The only thing that I really like about Valentine's day other than a chance to snuggle up with the love of my life as it is so 'deemed' the day to do so (if you don't do it any other day of the year, then why have someone tell you that you should?), is the excuse to indulge in my absolutely favorite little cartoon creations.  Created by Jeff Thomas while still in high school, Pon & Zi are little watercolor stained embodiments of Love in Raw form.  I not only love that Jeff was in high school when he created these characters that blew up into Emo sensations, I also love that Jeff is standing up for who he is early in life and letting his individual star shine brightly, I hope it never dims!
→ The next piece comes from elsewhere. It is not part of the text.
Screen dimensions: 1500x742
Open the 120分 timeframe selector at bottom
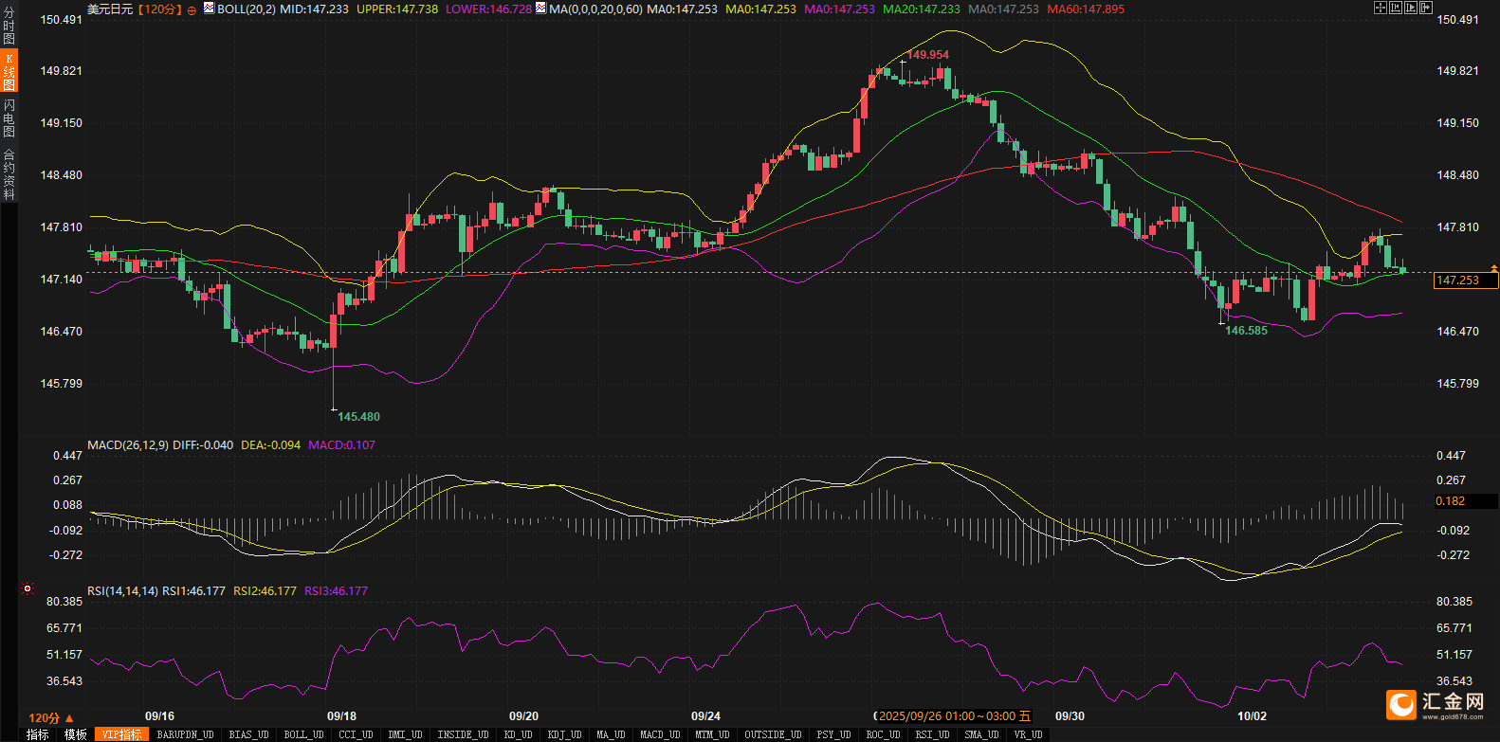coord(51,717)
I decided to host a little Valentine's dinner (very casual, very unplanned) on Monday night.  After going out on Saturday I really didn't think I wanted to do the hustle and bustle of dressing and dining after work, and it turned out to be a great opportunity to try out a recipe on my vegetarian gal-pal Danielle and my overworked, underpaid sister Grace in need of some serious pampering. 
On the menu :
Lump Crab Cakes sans Fat Overload
Roasted Vegetables tossed in a garlic and shallot dressing
Vanilla Zucchini Cupcakes (Courtesy of Cook Yourself Thin a favorite of mine)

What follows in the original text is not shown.